Start of Dataset records

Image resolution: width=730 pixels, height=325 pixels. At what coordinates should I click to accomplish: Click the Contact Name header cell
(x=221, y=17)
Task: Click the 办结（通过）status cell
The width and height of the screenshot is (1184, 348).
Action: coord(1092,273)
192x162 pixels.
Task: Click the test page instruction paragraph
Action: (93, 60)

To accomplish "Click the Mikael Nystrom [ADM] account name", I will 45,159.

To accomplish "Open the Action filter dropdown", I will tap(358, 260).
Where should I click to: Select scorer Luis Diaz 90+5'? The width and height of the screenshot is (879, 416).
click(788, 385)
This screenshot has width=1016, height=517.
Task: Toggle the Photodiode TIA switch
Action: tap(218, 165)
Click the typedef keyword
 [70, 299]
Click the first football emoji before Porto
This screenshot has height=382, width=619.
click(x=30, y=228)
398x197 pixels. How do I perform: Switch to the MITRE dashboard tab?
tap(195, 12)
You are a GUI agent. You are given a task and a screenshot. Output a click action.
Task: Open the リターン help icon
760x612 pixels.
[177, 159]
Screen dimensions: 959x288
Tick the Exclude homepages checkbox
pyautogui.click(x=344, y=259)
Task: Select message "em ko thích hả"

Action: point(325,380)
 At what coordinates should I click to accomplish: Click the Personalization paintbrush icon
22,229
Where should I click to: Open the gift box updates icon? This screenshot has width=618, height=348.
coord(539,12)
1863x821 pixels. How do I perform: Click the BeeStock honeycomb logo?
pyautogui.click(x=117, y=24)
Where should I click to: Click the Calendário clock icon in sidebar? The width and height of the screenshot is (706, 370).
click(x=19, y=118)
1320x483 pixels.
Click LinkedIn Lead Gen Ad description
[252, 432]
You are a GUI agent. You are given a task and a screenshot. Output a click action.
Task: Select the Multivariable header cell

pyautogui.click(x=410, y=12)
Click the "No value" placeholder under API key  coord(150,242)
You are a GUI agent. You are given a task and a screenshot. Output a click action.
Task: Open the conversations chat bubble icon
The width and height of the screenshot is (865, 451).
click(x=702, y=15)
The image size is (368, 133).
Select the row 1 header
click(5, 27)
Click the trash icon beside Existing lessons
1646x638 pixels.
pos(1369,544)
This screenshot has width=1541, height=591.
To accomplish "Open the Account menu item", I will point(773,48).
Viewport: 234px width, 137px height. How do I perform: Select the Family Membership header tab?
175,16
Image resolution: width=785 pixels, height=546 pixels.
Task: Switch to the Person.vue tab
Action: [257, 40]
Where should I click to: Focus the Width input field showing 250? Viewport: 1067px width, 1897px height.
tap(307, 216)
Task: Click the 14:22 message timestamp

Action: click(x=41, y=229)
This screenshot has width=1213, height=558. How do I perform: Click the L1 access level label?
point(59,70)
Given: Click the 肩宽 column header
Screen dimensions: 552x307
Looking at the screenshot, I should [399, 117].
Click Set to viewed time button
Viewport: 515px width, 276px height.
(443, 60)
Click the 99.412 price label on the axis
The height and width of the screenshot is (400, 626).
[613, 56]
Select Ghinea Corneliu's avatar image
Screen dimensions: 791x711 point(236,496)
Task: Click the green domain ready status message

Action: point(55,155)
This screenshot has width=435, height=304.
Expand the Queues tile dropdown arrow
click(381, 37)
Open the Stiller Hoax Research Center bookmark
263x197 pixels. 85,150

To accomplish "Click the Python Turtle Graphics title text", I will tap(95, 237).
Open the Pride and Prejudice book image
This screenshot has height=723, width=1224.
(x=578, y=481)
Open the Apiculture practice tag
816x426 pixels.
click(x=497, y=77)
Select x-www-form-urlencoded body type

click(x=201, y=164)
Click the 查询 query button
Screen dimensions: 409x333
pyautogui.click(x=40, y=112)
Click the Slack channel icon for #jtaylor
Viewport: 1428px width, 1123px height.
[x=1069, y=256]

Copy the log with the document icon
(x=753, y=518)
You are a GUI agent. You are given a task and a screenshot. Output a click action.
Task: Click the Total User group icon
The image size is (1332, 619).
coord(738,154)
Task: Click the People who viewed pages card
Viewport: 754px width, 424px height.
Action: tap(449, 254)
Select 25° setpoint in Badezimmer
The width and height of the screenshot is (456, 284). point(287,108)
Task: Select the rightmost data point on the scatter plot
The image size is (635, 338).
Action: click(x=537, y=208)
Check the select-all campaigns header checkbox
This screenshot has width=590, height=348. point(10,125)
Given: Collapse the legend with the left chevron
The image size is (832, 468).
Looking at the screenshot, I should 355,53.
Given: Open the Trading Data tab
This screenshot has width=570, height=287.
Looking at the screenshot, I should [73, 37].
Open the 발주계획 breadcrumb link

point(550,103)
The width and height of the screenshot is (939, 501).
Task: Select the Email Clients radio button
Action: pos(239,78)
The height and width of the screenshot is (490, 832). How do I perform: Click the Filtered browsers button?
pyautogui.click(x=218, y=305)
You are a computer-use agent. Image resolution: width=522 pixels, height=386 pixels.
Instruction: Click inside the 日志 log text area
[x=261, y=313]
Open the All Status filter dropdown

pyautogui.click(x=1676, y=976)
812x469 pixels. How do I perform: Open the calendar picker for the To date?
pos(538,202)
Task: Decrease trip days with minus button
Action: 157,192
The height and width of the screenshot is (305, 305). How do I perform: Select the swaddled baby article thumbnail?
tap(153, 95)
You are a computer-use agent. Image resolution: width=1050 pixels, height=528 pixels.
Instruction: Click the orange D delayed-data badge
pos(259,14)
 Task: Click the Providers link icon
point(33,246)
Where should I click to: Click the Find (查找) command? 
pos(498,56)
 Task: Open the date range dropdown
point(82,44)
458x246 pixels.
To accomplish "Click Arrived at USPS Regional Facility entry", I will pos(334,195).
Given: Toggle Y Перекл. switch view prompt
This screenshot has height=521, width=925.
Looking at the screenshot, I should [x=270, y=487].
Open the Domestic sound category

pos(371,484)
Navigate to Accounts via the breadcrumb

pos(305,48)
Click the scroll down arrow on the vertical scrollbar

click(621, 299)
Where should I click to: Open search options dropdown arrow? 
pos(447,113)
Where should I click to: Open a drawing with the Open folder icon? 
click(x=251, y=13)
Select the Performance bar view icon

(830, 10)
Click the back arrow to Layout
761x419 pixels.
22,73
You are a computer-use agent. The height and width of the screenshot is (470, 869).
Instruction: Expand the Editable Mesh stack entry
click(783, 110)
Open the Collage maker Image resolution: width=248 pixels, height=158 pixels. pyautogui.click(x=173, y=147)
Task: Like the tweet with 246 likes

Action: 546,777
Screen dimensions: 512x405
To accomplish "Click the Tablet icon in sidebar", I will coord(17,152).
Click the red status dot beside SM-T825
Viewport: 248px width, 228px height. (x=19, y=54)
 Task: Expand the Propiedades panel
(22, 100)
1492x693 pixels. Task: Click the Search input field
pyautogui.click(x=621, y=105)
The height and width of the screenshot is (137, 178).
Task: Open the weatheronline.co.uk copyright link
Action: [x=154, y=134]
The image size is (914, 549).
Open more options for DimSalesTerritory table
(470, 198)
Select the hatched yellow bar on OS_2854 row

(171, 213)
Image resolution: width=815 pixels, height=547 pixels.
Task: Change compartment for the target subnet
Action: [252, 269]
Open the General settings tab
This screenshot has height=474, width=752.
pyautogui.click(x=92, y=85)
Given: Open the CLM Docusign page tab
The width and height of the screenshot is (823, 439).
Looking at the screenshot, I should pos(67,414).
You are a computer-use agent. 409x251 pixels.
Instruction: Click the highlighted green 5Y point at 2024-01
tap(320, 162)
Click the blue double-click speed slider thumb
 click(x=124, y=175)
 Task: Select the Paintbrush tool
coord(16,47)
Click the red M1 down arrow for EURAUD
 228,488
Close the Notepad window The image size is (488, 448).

End of Dataset records

● **Exercise objective**: The required output is every line above from the one with "Select x-www-form-urlencoded body type" down to the one with "Task: Click the People who viewed pages card", restated word for word, ends included.

● **Answer below**:
Select x-www-form-urlencoded body type

click(x=201, y=164)
Click the 查询 query button
Screen dimensions: 409x333
pyautogui.click(x=40, y=112)
Click the Slack channel icon for #jtaylor
Viewport: 1428px width, 1123px height.
[x=1069, y=256]

Copy the log with the document icon
(x=753, y=518)
You are a GUI agent. You are given a task and a screenshot. Output a click action.
Task: Click the Total User group icon
The image size is (1332, 619).
coord(738,154)
Task: Click the People who viewed pages card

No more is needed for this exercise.